## Problem details
Locate the line that contains "राम मंदिर के". Print it and each following line through the end of the listing, verbatim, and nothing more.

## Information given
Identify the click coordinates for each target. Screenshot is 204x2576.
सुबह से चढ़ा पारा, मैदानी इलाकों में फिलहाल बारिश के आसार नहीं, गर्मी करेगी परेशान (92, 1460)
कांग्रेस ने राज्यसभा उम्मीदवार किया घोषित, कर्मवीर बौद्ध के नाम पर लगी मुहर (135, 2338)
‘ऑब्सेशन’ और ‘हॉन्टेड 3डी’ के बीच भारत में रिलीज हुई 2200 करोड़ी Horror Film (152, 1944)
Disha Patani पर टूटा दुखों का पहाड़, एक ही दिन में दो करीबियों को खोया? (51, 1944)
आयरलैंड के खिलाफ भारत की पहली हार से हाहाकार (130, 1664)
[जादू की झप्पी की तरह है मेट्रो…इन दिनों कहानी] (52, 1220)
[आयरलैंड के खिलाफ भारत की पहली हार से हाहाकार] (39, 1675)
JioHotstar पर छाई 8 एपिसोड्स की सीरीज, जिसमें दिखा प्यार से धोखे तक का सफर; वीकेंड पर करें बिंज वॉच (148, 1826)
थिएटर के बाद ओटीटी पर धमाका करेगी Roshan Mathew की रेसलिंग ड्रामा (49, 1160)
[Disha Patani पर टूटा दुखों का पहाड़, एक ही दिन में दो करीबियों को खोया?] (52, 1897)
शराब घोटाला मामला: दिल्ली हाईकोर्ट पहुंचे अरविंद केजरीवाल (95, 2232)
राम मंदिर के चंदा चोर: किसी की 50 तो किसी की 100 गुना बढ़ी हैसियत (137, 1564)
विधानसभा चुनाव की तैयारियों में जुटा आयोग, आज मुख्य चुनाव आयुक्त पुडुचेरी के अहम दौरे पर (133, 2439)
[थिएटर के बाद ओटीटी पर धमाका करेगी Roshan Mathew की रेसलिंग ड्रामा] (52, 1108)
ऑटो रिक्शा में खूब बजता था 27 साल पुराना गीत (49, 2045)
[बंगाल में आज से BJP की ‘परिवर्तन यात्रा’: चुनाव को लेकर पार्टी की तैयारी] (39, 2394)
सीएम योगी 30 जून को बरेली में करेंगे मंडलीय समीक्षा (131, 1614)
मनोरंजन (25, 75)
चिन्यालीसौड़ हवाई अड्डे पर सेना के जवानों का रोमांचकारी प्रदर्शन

## Answer to the exercise
राम मंदिर के चंदा चोर: किसी की 50 तो किसी की 100 गुना बढ़ी हैसियत (137, 1564)
विधानसभा चुनाव की तैयारियों में जुटा आयोग, आज मुख्य चुनाव आयुक्त पुडुचेरी के अहम दौरे पर (133, 2439)
[थिएटर के बाद ओटीटी पर धमाका करेगी Roshan Mathew की रेसलिंग ड्रामा] (52, 1108)
ऑटो रिक्शा में खूब बजता था 27 साल पुराना गीत (49, 2045)
[बंगाल में आज से BJP की ‘परिवर्तन यात्रा’: चुनाव को लेकर पार्टी की तैयारी] (39, 2394)
सीएम योगी 30 जून को बरेली में करेंगे मंडलीय समीक्षा (131, 1614)
मनोरंजन (25, 75)
चिन्यालीसौड़ हवाई अड्डे पर सेना के जवानों का रोमांचकारी प्रदर्शन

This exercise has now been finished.